Copy out verbatim the stretch of the records running from the line containing "seismic (196, 162)" through the line containing "called (1223, 470)", with both of those lines included.

Data items:
>> START
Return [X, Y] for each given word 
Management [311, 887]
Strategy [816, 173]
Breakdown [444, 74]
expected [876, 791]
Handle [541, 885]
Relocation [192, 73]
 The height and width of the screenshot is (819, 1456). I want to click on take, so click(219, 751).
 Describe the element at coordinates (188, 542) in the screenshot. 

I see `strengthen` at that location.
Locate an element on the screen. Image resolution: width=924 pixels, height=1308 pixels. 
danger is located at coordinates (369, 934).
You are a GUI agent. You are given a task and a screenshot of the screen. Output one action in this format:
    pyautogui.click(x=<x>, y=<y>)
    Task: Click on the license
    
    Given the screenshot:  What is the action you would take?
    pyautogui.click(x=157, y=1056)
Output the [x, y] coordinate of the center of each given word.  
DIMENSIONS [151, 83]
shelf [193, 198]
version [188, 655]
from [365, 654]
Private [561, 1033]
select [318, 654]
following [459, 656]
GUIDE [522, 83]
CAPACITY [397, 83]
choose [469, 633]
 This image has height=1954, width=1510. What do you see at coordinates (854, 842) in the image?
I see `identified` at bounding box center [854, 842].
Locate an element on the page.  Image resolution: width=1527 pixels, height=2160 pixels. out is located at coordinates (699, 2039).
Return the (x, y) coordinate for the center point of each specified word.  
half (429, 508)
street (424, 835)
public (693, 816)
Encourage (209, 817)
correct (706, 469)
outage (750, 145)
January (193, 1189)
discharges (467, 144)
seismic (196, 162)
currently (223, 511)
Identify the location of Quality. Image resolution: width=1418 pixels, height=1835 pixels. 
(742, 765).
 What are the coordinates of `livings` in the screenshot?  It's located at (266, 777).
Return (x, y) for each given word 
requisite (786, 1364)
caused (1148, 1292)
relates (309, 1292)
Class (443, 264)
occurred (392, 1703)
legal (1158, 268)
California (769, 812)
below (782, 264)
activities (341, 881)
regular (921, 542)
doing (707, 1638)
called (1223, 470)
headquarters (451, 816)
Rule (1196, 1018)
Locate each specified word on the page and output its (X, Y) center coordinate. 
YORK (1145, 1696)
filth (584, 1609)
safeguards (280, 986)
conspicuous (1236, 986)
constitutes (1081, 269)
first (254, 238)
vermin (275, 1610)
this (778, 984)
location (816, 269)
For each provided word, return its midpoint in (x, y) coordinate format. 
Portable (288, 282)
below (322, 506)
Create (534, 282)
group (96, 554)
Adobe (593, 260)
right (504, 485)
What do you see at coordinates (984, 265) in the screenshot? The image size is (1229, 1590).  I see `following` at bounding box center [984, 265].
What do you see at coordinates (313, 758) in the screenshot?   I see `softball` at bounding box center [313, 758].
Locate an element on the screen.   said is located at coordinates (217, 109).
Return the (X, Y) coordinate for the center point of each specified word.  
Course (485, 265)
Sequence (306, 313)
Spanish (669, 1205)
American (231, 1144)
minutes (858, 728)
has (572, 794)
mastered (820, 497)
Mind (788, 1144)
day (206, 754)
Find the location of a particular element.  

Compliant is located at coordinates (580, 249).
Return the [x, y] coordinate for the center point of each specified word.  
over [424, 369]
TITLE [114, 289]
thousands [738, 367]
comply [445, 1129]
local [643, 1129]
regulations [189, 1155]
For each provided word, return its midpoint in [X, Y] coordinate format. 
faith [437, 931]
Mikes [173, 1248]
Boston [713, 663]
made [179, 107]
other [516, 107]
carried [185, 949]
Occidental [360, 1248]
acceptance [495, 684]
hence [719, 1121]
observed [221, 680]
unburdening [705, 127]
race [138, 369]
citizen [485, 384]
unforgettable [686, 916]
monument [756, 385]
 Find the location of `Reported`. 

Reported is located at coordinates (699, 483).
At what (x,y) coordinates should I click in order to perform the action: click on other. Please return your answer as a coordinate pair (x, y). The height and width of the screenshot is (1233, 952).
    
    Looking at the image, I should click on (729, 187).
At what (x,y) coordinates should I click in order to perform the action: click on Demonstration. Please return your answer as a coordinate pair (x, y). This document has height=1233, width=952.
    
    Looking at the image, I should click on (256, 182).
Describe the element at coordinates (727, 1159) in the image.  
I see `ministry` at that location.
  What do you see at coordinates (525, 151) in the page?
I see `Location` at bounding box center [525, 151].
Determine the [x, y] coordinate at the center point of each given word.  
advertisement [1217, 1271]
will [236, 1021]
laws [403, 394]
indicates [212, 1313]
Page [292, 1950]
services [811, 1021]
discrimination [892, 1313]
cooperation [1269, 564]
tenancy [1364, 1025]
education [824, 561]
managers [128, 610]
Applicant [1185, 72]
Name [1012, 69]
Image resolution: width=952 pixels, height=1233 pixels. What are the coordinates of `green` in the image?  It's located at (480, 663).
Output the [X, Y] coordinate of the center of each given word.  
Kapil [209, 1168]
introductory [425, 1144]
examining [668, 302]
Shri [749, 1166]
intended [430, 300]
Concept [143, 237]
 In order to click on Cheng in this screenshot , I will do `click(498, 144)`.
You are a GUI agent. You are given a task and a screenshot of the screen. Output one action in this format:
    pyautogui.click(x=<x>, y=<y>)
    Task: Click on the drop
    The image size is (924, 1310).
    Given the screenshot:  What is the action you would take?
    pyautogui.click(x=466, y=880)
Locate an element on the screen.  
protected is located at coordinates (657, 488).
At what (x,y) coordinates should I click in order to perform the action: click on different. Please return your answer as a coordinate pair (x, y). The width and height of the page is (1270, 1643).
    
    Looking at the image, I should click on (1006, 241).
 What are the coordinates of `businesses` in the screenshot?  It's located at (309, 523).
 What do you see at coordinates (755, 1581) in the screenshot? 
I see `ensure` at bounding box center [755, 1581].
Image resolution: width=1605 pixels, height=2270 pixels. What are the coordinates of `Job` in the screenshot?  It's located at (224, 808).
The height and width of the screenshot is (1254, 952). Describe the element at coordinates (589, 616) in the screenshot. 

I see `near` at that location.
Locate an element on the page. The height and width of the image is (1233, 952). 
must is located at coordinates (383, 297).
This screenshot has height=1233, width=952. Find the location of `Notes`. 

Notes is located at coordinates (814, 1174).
>> END
Full answer
seismic (196, 162)
currently (223, 511)
Identify the location of Quality. Image resolution: width=1418 pixels, height=1835 pixels. 
(742, 765).
 What are the coordinates of `livings` in the screenshot?  It's located at (266, 777).
Return (x, y) for each given word 
requisite (786, 1364)
caused (1148, 1292)
relates (309, 1292)
Class (443, 264)
occurred (392, 1703)
legal (1158, 268)
California (769, 812)
below (782, 264)
activities (341, 881)
regular (921, 542)
doing (707, 1638)
called (1223, 470)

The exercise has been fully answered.